Mi chiedo però se non gli fosse mai venuto in mente di fare come Hemingway,
che, dalla prua di un'imbarcazione di nome Pilar, da solo aveva dichiarato
guerra ai sommergibili giapponesi, di tanto in tanto facevano capolino al largo
di Cuba dove risiedeva lo scrittore. Gli anni erano gli stessi e simile il mezzo:
avrebbe potuto anche Jung invertire la rotta, e dal centro di sé indirizzare il
timone verso ciò che reclamava la sua concreta presenza, sfidare la sorte e
nemici non più solo immaginari, e cioè celati in quell’ombra costituita da
immagini primordiali che aveva scoperto appartenere a noi tutti.
E invece no, Jung non fece nulla di tutto ciò. Era svizzero. Protetto dal
suo privilegio non solo geografico, negli anni della grande tribolazione rimase
a scrivere, riflettere, passeggiare tra boschi di conifere. E dunque un poco
svizzero devo esserlo anch’io, già che sembra la rappresentazione delle mie
giornate, certo con esito ben diverso.
Non sto dicendo che avrei dovuto arruolarmi per combattere in Ucraina, alla
mia età e nelle mie condizioni di salute (ho una fascite plantare che mi
impedisce di camminare, figurarsi correre con una baionetta in pugno) sarei
certamente stato riformato. Ma non mi ha mai sfiorato l’idea di alzare la mano
e dire sono qui, ragazzi, posso rendermi utile, ditemi cosa fare. In ciò simile
a milioni di persone che per comodità e pigrizia chiameremo Occidente.
Un Occidente svizzerizzato, neutralizzato (neutro come un sapone, come un
pronome che va bene per tutto e per niente) prima ancora che neutrale. Allo
stesso modo di Jung, in quell’Occidente psichico di cui mi faccio testimone,
anzi, testimonial, non c’è traccia di alcuna disposizione attiva: solo
stilizzazioni verbali, social network, WhatsApp; a volte anche qualche buona ideuzza che
va a segno, ma sempre con quella disposizione svizzera alla contemplazione
disimpegnata e, diciamolo sottovoce, vagamente vile.

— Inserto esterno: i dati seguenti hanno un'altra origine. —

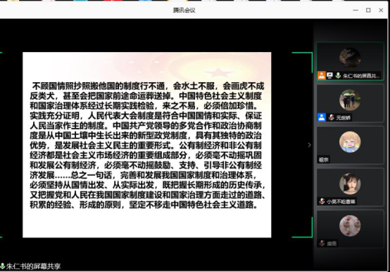This screenshot has height=272, width=390.
Task: Click the muted microphone icon in the bottom participant tile
Action: tap(322, 243)
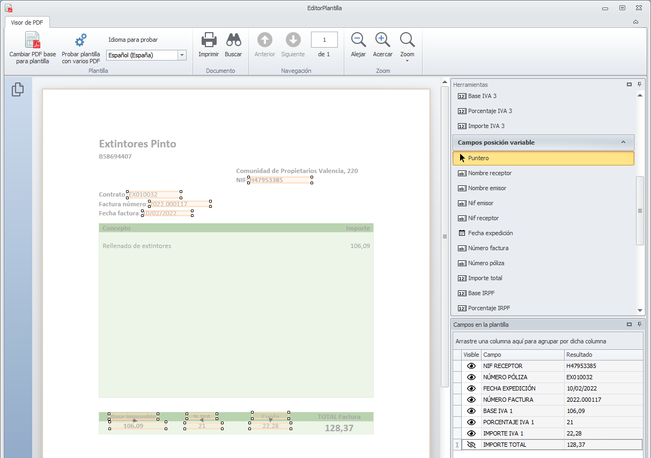Select Fecha expedición field tool

490,233
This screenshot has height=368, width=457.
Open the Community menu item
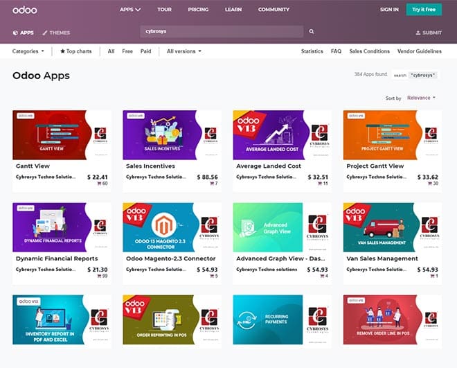(x=274, y=10)
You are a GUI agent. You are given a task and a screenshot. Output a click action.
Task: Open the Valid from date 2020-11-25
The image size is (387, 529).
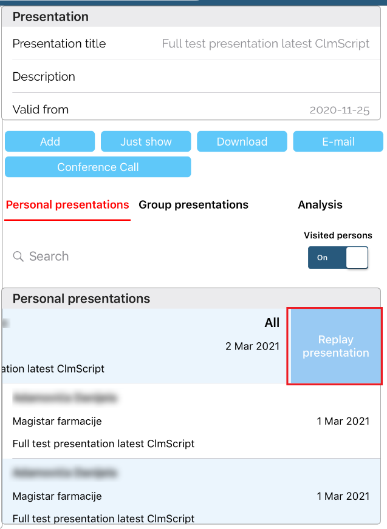click(339, 110)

Ma evidentemente avevo letto poco e male Jung, che tra una gita in barca,
una nuova amante e una seduta di psicanalisi da iniziare allo scoccare dell’ora
e terminare all’ora successiva, sempre spaccando il minuto, ci ha insegnato a
ricercare parti di noi dentro a ciò che appare ai nostri visceri come estraneo,
perfino nemico; penso a Luke Skywalker, solo dopo molte peripezie scopre che
Dart Fener è suo padre. Quanto a me, molto più prosaicamente, ho scoperto a
cinquantasei anni suonati l'orologio a cucù. Eh sì, Monsieur Cucù c’est moi.